3. Motivating and inspiring
· Keeping people moving in the right direction despite major obstacles to change, by appealing to basic but often untapped human needs, values, and emotions.
· Generating highly energised behaviour to cope with the inevitable barriers to change because achieving grand visions always requires a burst of energy.
· Works by satisfying basic human needs for:
o A sense of belonging
o Self esteem
o A feeling of control over one’s life
o Ability to live up to ones ideals
· Making the work important to individuals by articulating the vision in a manner that stresses the values of the audience.
· Regularly involving people in deciding how to achieve the vision.
· Supporting employee efforts to realise the vision by providing coaching, feedback, and role modelling, thereby helping people grow professionally and enhancing their self-esteem.

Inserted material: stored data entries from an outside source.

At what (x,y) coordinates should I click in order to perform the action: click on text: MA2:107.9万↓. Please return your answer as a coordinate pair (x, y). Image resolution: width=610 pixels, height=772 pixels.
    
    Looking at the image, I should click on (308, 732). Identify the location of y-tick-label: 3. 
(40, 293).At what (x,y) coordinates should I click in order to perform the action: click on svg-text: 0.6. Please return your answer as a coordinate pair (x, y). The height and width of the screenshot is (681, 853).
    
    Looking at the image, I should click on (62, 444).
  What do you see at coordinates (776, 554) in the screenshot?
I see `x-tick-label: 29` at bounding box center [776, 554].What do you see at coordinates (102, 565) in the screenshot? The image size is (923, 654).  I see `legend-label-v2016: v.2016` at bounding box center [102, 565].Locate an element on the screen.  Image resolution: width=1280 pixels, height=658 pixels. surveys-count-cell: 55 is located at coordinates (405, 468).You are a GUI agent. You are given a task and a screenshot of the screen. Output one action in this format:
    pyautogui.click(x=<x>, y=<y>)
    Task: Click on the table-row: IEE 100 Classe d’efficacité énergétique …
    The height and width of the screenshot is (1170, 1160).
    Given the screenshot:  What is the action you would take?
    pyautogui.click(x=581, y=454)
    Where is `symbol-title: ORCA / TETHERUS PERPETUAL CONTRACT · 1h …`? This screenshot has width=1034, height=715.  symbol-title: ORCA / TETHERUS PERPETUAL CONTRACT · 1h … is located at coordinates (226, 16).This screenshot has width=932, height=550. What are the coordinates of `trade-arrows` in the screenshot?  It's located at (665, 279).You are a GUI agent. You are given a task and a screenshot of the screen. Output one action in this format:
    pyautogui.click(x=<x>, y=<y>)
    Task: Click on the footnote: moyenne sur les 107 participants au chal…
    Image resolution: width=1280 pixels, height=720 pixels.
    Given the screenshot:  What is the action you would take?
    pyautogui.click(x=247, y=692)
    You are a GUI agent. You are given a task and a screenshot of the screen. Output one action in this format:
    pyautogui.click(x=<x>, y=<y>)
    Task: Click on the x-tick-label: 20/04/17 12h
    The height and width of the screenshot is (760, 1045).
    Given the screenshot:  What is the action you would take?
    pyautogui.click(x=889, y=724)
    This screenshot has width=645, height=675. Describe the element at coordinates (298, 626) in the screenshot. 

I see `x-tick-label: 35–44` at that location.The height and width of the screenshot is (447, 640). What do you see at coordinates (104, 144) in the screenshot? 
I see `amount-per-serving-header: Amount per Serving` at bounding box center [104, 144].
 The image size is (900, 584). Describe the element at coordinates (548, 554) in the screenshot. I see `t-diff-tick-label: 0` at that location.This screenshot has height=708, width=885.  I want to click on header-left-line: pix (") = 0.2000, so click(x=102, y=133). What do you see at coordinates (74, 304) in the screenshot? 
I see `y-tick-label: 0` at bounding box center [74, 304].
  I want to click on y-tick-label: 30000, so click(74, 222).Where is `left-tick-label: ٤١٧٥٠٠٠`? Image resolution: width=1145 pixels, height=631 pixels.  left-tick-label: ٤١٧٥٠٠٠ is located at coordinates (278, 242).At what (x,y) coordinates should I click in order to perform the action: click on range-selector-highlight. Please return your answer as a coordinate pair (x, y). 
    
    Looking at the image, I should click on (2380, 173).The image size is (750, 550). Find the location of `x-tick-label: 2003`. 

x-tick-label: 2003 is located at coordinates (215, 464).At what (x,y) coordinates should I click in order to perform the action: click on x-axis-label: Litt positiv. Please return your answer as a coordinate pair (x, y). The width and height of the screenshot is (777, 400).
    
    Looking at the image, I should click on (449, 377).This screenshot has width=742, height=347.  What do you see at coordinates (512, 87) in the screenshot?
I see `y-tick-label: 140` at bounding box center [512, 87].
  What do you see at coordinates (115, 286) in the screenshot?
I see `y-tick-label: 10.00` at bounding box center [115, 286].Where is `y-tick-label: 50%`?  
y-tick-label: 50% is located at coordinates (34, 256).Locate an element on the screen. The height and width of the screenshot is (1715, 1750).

· Recognising and rewarding success.
If this is the case as Kotter suggests in “What Leaders Really Do” then there is no “over-management” because they are committed simply to organization and the more general implementation of coming changes on a technical level while the other side of change; acceptance of it and the moving forward end, can be left to those in the organization who are leaders and can assist others through the time of evolution. This is certainly a different version of management and leadership than one encounter in many theories because it excludes management’s roles in some arenas by shifting the responsibility of certain duties to those in the organization who may not hold official titles, but who demonstrate an ability to accept and assist others with change.